Pesquisadores de diferentes nacionalidades têm estudado a ligação do cobre à proteína príon há mais de 20 anos, levantando questões que apontam que a príon sequestra íons cobre em excesso, protegendo as células do sistema nervoso do cobre livre, que é reativo.

No trabalho publicado agora na Science Advances, mostramos que a proteína príon ligada a íons cobre forma gotas líquidas na interface celular, ou seja, nos pontos de comunicação entre uma célula e sua vizinha. O mecanismo de sequestro de cobre realizado pela proteína príon ainda permanecia um enigma até a divulgação deste estudo.
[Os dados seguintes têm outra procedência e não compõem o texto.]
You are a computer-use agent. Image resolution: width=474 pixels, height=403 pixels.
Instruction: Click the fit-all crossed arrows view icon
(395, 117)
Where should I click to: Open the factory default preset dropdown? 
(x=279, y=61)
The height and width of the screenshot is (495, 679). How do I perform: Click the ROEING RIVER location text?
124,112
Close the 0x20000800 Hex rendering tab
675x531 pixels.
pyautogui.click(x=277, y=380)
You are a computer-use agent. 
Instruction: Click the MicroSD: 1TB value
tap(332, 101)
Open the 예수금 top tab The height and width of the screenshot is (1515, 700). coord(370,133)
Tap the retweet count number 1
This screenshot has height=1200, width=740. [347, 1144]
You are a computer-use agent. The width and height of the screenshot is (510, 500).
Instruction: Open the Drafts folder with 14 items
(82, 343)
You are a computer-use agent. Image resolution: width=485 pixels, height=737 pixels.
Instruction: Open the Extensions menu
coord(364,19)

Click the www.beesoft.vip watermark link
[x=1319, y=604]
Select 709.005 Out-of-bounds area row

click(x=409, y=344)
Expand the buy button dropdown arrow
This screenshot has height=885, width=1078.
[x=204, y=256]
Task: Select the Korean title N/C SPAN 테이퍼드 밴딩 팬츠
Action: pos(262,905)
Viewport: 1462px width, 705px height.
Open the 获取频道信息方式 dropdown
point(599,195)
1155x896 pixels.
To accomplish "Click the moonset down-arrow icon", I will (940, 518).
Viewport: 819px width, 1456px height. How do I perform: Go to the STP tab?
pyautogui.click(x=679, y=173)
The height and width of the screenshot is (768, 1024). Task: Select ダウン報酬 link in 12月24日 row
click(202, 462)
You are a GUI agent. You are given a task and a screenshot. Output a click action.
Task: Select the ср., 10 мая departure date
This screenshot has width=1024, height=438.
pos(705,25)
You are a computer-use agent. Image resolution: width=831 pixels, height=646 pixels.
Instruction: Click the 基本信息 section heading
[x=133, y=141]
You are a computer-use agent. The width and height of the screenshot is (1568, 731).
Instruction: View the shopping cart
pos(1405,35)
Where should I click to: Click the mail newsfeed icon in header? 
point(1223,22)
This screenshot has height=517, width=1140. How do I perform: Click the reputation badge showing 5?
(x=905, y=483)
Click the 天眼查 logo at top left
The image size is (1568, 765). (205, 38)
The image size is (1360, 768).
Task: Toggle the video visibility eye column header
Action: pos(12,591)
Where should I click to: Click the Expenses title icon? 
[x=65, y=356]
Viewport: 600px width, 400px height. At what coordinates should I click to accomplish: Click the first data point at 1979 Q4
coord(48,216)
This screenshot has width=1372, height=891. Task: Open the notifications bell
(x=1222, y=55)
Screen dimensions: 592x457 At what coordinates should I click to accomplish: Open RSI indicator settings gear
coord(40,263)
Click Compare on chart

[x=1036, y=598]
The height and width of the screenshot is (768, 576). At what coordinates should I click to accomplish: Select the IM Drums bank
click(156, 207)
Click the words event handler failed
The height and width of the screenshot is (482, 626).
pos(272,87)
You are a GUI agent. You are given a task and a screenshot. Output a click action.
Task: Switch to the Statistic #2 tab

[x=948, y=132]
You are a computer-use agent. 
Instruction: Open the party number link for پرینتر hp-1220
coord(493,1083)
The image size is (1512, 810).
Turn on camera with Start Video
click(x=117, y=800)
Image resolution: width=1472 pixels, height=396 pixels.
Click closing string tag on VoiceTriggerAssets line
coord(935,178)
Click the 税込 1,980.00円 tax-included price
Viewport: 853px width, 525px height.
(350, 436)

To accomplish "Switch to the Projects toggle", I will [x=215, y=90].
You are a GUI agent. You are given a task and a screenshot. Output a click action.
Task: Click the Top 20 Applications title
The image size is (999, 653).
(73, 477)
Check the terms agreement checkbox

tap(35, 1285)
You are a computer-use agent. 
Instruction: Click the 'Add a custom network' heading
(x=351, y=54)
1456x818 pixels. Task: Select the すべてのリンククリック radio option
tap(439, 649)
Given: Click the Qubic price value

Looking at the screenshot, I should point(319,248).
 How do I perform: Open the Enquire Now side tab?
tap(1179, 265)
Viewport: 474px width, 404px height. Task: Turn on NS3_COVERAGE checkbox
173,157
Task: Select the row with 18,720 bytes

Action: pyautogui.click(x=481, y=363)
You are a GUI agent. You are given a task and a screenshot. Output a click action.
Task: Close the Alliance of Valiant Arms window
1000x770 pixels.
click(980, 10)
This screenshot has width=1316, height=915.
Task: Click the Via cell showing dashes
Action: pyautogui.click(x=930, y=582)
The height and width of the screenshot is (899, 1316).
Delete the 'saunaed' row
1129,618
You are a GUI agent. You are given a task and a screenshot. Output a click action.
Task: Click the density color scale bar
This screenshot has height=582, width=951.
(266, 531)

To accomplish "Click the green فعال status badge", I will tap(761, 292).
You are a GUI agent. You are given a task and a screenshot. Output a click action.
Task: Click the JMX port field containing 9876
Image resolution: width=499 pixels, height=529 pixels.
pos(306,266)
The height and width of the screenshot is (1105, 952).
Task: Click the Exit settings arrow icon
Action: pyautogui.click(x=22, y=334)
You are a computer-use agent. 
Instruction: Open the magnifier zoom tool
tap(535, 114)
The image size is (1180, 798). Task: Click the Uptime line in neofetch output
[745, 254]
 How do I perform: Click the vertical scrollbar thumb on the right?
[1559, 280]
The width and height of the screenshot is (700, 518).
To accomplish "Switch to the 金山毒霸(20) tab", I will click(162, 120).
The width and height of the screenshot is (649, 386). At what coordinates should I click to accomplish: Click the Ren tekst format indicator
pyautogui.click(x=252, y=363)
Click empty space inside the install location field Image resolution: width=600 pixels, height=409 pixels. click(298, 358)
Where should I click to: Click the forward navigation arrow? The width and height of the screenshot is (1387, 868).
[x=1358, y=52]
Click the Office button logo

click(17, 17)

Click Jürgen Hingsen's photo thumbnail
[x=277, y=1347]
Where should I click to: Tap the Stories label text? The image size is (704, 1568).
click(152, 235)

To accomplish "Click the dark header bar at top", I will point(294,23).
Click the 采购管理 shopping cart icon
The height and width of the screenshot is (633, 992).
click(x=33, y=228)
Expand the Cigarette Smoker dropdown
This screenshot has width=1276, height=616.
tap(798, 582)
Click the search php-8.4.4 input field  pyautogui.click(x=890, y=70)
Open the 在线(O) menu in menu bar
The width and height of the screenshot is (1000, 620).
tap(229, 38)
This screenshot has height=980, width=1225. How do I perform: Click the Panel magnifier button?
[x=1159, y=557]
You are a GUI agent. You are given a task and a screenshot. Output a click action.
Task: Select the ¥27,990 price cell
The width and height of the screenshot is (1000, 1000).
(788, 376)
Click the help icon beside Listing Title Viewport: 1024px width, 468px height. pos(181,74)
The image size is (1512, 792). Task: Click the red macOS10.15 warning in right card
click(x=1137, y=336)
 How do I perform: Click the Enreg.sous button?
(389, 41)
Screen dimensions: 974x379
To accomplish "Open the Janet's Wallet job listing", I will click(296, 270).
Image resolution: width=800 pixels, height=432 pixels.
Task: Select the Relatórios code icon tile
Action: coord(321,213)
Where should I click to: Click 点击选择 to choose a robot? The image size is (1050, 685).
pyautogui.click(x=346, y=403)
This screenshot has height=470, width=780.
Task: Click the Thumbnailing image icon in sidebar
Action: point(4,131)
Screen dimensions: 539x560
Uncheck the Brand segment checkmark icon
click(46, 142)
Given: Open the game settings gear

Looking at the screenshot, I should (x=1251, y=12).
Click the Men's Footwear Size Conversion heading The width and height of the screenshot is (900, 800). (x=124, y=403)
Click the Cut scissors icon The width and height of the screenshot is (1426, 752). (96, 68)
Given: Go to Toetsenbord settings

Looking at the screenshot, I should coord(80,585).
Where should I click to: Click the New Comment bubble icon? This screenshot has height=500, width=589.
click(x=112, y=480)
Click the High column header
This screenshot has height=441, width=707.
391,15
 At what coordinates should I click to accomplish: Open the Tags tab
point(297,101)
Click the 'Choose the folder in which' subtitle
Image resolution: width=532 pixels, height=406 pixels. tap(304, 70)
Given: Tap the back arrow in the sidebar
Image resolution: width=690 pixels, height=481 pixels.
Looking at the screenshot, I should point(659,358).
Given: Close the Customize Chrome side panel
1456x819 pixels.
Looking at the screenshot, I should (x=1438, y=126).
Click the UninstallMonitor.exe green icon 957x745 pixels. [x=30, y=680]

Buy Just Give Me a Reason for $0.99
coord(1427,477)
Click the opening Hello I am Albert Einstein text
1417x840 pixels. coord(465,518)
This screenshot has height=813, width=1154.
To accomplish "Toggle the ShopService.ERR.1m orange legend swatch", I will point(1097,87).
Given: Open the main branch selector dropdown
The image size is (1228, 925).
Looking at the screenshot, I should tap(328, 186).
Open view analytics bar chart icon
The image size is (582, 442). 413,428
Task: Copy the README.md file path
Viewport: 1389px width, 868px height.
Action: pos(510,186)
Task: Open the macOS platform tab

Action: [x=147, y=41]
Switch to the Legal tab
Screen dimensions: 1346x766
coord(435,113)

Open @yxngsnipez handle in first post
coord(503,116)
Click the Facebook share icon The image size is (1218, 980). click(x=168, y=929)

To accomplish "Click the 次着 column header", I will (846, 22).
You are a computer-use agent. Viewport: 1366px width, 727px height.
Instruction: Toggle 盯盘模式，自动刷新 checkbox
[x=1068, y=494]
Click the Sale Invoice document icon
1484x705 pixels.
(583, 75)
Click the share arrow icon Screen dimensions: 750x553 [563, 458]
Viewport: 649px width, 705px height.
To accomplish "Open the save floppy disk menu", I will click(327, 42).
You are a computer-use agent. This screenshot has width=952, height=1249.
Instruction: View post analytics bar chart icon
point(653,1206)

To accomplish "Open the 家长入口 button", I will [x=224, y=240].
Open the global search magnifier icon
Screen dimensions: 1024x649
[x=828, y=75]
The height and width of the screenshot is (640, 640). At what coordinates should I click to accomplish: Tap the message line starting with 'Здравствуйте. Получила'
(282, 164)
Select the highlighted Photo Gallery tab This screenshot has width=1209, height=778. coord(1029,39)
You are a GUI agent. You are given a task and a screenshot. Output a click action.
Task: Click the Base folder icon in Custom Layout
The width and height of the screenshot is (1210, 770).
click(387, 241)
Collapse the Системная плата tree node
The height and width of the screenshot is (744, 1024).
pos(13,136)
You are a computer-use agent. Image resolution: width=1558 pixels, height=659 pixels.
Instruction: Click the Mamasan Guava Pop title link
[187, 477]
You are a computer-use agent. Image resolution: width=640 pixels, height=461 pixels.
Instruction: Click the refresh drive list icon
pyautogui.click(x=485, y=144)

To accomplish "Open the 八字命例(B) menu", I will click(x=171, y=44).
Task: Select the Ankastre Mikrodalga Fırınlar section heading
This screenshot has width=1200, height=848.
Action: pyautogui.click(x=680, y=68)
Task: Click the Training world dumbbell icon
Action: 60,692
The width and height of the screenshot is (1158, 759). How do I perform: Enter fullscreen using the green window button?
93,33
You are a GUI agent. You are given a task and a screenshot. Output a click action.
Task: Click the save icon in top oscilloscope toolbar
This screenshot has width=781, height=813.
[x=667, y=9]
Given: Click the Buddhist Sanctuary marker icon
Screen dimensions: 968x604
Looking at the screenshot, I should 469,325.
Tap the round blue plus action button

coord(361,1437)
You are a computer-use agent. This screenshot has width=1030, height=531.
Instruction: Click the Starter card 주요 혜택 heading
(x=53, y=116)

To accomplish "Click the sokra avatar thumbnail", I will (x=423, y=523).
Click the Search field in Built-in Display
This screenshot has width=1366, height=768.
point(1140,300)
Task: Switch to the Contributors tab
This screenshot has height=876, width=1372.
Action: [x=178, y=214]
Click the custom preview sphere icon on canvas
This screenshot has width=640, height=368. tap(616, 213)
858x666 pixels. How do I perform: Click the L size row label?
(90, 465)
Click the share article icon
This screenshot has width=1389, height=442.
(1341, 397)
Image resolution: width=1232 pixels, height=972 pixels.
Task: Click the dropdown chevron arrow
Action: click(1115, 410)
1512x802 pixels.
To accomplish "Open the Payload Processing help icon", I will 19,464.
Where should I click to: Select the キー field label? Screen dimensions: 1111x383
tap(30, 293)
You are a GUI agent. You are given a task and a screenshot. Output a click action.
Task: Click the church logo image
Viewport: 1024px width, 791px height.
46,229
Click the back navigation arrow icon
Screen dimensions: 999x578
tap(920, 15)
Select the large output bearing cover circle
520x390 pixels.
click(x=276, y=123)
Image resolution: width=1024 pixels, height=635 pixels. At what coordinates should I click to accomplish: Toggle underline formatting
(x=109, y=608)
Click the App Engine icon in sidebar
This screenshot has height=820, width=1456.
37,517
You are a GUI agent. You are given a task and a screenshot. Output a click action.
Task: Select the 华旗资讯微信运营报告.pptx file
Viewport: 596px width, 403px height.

Os condensados aberrantes descobertos abrem caminho fecundo para a melhor compreensão das doenças neurodegenerativas provocadas por essa proteína e, no futuro, podem ser alvos terapêuticos para prevenir a neurodegeneração. Provida por Mariana Amaral. Criado com imagens do BioRender.com

Nós descobrimos que a proteína príon age como um tampão de cobre via separação de fase líquido-líquido, protegendo as células do excesso de cobre pela formação de condensados na membrana. Porém, quando há contato excessivo com cobre e estresse oxidativo, condensados sólidos, contendo a proteína príon agregada são formados, levando a crer na morte neuronal.

As observações só foram viabilizadas devido a técnicas biofísicas avançadas, incluindo espectroscopia de raios-X de correlação de fótons usando a nova fonte de luz Síncrotron brasileira, do Sirius, no Centro Nacional de Pesquisas em Energia e Materiais. Além da recuperação de fluorescência após fotobranqueamento em células vivas, experimento realizado na Unidade Avançada de Bioimageamento da Charité-Universitätsmedizin, Universidade de Medicina de Berlim.

Vale destacar ainda o apoio financeiro que recebemos neste estudo. A pesquisa só foi viabilizada em virtude dos editais da Fundação Carlos Chagas Filho de Amparo à Pesquisa do Estado do Rio de Janeiro, além do Conselho Nacional de Desenvolvimento Científico e Tecnológico, da Coordenação de Aperfeiçoamento de Pessoal de Nível Superior, do Ministério da Ciência, Tecnologia e Inovação, Sociedade Alemã de Pesquisa e Associação Helmholtz e Fundação Hertie.